- _WORK INSTRUCTIONS_
a) In the drug carrier text, take the passage starting at "1. Field of" and ending at "embedded in the cavities.", and write it out again, switching "inkwell pores" to "ink-bottle pores".
b) In the drug carrier text, what is decisive for the carrier material's properties as a carrier of active pharmaceutical substances?

- _EXCERPT TO READ_
◆ ◆ ◆ ◆ ◆ ◆ ◆

Carrier system for a drug with sustained release

Abstract

A carrier system for a drug which allows the sustained and prolonged release of the drug which is comprised of (i) a porous carrier material which is insoluble or only slightly soluble in the body, which is in compacted form or powder form and which contains cavities which are connected to the outer surface by narrow pore necks, the mean diameters of the cavities in section being over twice as large as the mean internal widths of the necks of the pores, and the internal width of the necks of the pores being preponderantly less than 0.1 .mu.m, and (ii) a drug or pharmaceutically active substance is embedded or contained in the cavities.

Description

BACKGROUND OF THIS INVENTION

1. Field of this Invention

The invention relates to a carrier, depot or bonding system for a drug which allows sustained release of the drug and which can be administered orally, externally or by implantation. The carrier material consists of physiologically innocuous, inorganic or organic materials which are totally or almost non-reabsorbable in the body. For its properties as a carrier of active pharmaceutical substances what is decisive is the special porous structure. It comprises so-called inkwell pores, i.e. it contains cavities connected to the outer surface of the bonding substance by passages (pore necks) which are narrow in relation to their diameters. The drug is embedded in the cavities.

2. Prior Art

Sustained release preparations make it possible for the dosage of a drug to be accurately controlled over a long period of time and for a plurality of active substances to be released on a set time schedule. A number of methods of obtaining sustained release are already known. For example, the drug may be enclosed in a capsule which will dissolve in the body after a certain amount of time or which allows the drug to diffuse through its porous wall. In the case of microincapsulation, the drug is enclosed in a large number of very small membrane capsules. Tablets may be coated with lacquers to achieve delayed release. The drug may be suspended in water, oil or buffer solutions. The drug may be etherified or esterified to put it in a form in which it is difficult to reabsorb. If the drug is applied as a crystal suspension or a crystal implant, its release will be delayed because its surfaces will be small relative to the amorphous substance. Absorption of the drug in carrier materials which can swell, such as gelatin, cellulose or certain plastics also delay release. If the drug is bonded by adsorption to large surfaces, release will be slow due to the low speed of desorption, as, e.g., in the case of the adsorbate innoculate or vaccine, a result of admixture with aluminium hydroxide. If a powdered drug is compressed together with powdered plastics, a porous tablet will form in which the plastic material will partly cover the surface of the powdered drug and will delay its release (see British Pat. No. 808,014, German Pat. No. 1,201,950 and U.S. Pat. No. 3,279,996).

BROAD DESCRIPTION OF THIS INVENTION

The problem solved by this invention was the developement of a carrier, bonding or depot system for sustained release preparations which has the following advantages as compared with known carrier means: (1) it is adapted to incorporate various solid or liquid drugs, independent of their chemical nature, solubility and mechanical or thermal stability, and (2) the rate at which the drug is released from the carrier substance into the body remains constant over a selectable period of time independently of the amount of stored drug or varies in accordance with a schedule or program.

◆ ◆ ◆ ◆ ◆ ◆ ◆

- _SUPPLIED DATA_
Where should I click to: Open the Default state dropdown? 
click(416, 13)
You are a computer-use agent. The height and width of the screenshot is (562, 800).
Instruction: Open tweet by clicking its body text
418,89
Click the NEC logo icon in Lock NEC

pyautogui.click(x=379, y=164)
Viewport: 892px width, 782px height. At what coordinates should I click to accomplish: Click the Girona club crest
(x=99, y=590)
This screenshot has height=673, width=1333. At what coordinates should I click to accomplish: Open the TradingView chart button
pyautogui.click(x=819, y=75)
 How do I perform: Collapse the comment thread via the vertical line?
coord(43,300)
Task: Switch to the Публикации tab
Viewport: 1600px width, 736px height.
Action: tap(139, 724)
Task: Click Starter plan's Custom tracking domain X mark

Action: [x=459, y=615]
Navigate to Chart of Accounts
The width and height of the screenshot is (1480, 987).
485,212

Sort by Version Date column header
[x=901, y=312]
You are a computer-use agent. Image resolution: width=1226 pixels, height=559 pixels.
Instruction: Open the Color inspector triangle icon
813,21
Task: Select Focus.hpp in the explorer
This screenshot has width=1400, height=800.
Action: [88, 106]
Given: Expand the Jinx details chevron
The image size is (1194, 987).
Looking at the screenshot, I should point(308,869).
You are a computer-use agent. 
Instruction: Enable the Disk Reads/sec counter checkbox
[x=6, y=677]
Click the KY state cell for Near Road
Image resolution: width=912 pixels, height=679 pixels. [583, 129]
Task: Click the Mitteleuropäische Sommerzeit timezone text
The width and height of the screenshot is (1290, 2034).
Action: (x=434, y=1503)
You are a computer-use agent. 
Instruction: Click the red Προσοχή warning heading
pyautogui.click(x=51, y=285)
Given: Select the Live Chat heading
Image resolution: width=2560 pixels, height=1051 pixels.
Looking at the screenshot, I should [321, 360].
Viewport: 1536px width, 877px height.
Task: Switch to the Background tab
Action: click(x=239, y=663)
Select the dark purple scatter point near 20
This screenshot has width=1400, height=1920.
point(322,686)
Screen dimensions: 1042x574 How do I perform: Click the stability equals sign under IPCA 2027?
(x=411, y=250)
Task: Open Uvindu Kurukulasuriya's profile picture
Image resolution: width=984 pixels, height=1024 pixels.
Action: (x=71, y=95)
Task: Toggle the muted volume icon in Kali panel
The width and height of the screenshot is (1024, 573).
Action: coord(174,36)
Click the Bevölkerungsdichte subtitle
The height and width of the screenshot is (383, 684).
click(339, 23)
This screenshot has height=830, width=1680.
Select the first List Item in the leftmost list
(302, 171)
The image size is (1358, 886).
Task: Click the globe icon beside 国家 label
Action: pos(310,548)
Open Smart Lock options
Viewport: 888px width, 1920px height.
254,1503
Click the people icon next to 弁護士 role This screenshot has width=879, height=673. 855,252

◆ ◆ ◆ ◆ ◆ ◆ ◆

- _OUTPUTS IN ORDER_
a)
1. Field of this Invention

The invention relates to a carrier, depot or bonding system for a drug which allows sustained release of the drug and which can be administered orally, externally or by implantation. The carrier material consists of physiologically innocuous, inorganic or organic materials which are totally or almost non-reabsorbable in the body. For its properties as a carrier of active pharmaceutical substances what is decisive is the special porous structure. It comprises so-called ink-bottle pores, i.e. it contains cavities connected to the outer surface of the bonding substance by passages (pore necks) which are narrow in relation to their diameters. The drug is embedded in the cavities.

b) Its special porous structure.